Элемент битловской волосатости в иерархии духовного следования кумирам – архиважная вещь. Лучше всего обстоят дела у нашего барабанщика Юрки Борзова – у него роскошная русая челка по самые глаза: чисто Брайан Джонс. У басиста Мазая не так похоже, зато усы – как на «Сержанте»! Я сплю ночами в розовой резиновой шапочке для плаванья, предварительно густо натерев голову мылом – кудрявость битловской эстетикой не предусмотрена, а как выглядит Хендрикс, я еще не знаю. До вечера челка не расклеивается, держится кое-как.
Учителя не разделяют наши взгляды на красоту и требуют привести себя в порядок – строже и строже. Наконец наступает взрыв – прямо посреди урока в класс врывается директриса по прозвищу Тыква, поднимает нас троих и выпроваживает из школы с условием, что возвращаемся мы только в приличном виде – как все. Как все, блин.

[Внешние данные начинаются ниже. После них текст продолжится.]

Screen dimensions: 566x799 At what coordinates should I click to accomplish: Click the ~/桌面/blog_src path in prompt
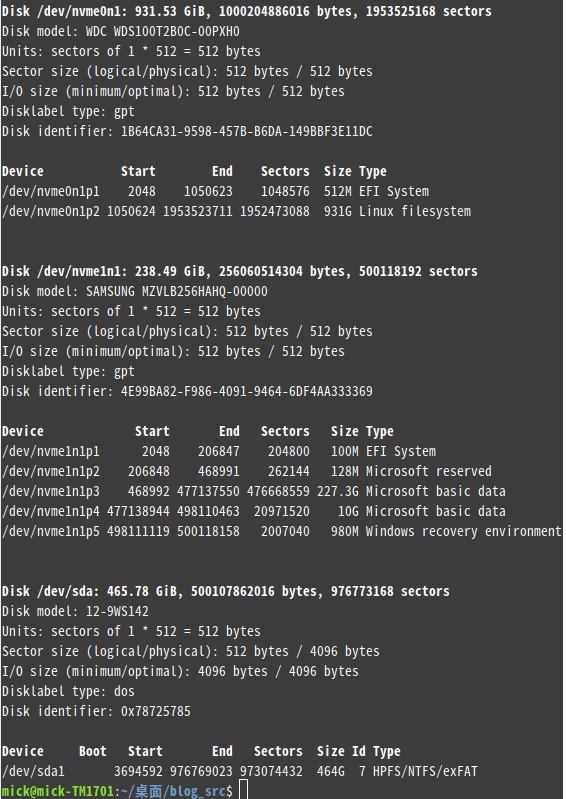[x=172, y=791]
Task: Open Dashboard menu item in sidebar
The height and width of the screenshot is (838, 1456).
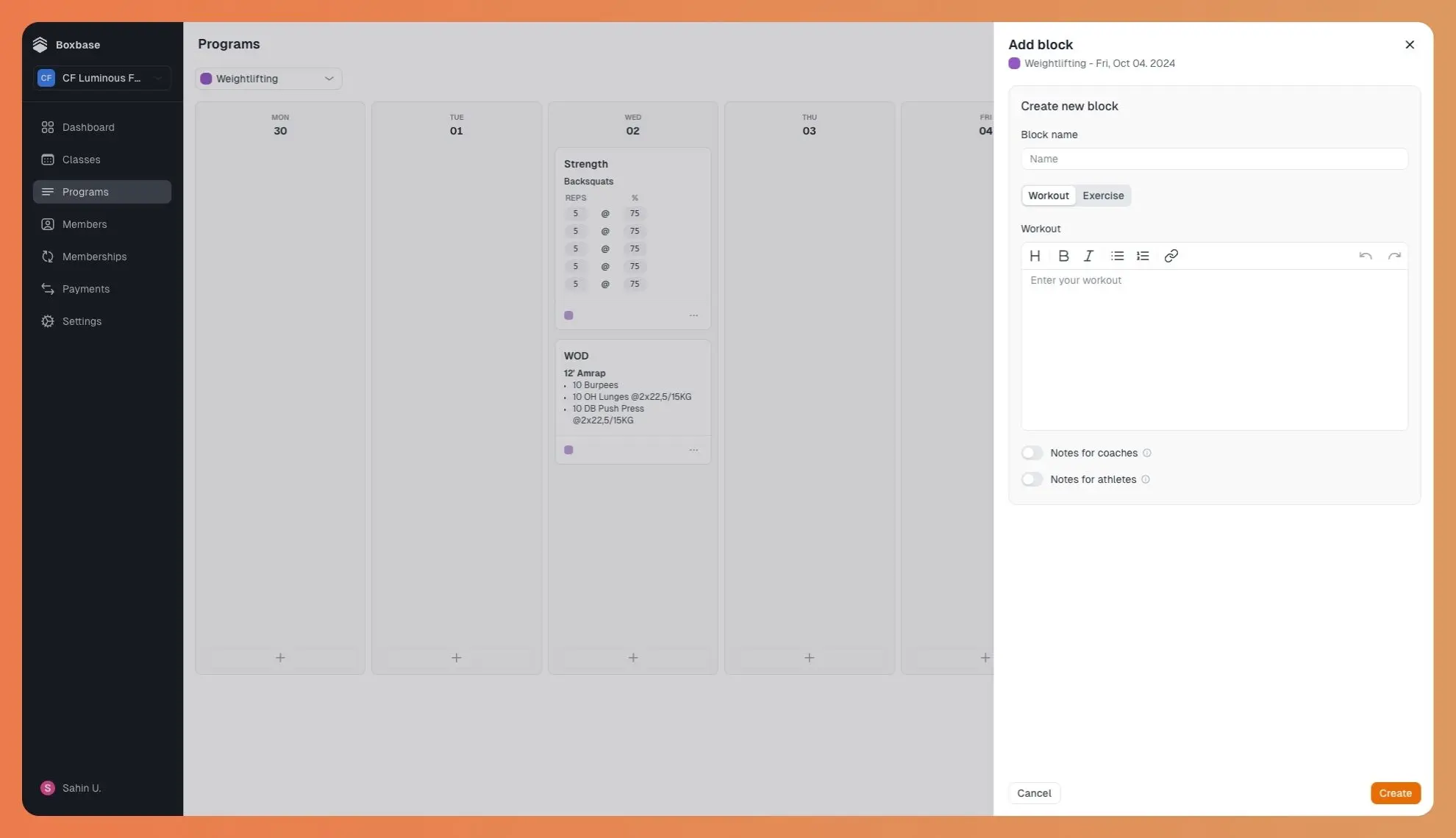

Мы бредем вверх по Пятницкой – вокруг гремит апрель, горланят птицы, синеет небо, а в наших душах ночь. Мы мрачно курим и вполголоса обсуждаем дальнейшие действия – ну ее, эту школу, или всё-таки что-то придумаем, не позволим себя унизить? И мы находим решение. Парикмахерская через два дома. В это время там никого нет. Мы садимся в кресла одновременно. Мы кладем головы на гильотину. Мы стрижемся наголо. Под ноль. Душевные муки оказываются сильней, чем я предполагал. Отрежьте павлину хвост, слону – хобот, бабочке – крылья, жирафу – шею и в процессе смотрите им в глаза. Гора волос на полу – уже не мои, я поднимаю веки и гляжу в зеркало – кто это? Мы выходим на улицу, ветерок очень непривычно холодит затылок. Это через двадцать пять лет приблатненные сопляки начнут косить под откинувшихся и в моду войдет короткий ежик, но у нас даже не ежик – и новобранцев-то так не рихтуют. Мы похожи на марсиан. Неожиданно делается смешно и легко.
В школе мы проскальзываем в сортир на второй этаж – идут уроки, и нас никто не видит. Мы закуриваем. В сортир заглядывает физрук Игорь Павлович по прозвищу Фитиль, смотрит на нас, удивленно говорит: «Здравствуйте», и выходит, не пописав. Мы понимаем, что он нас не узнал.
В кабинет к Тыкве мы идем уже уверенно и, по-моему, заходим без стука – я сейчас это так вижу. Тыква сидит за столом и что-то пишет. Она поднимает голову, выражение сползает у нее с лица, а новое так и не приходит на смену. «Ну… лучше», – выдавливает она из себя. И мы идем на урок. Топоча.
А в классе нам устраивают овацию.
Имеет ли эта история хоть какое-то отношение к революции?
Мы ведь бились только за себя. Мы не хотели переделать мир.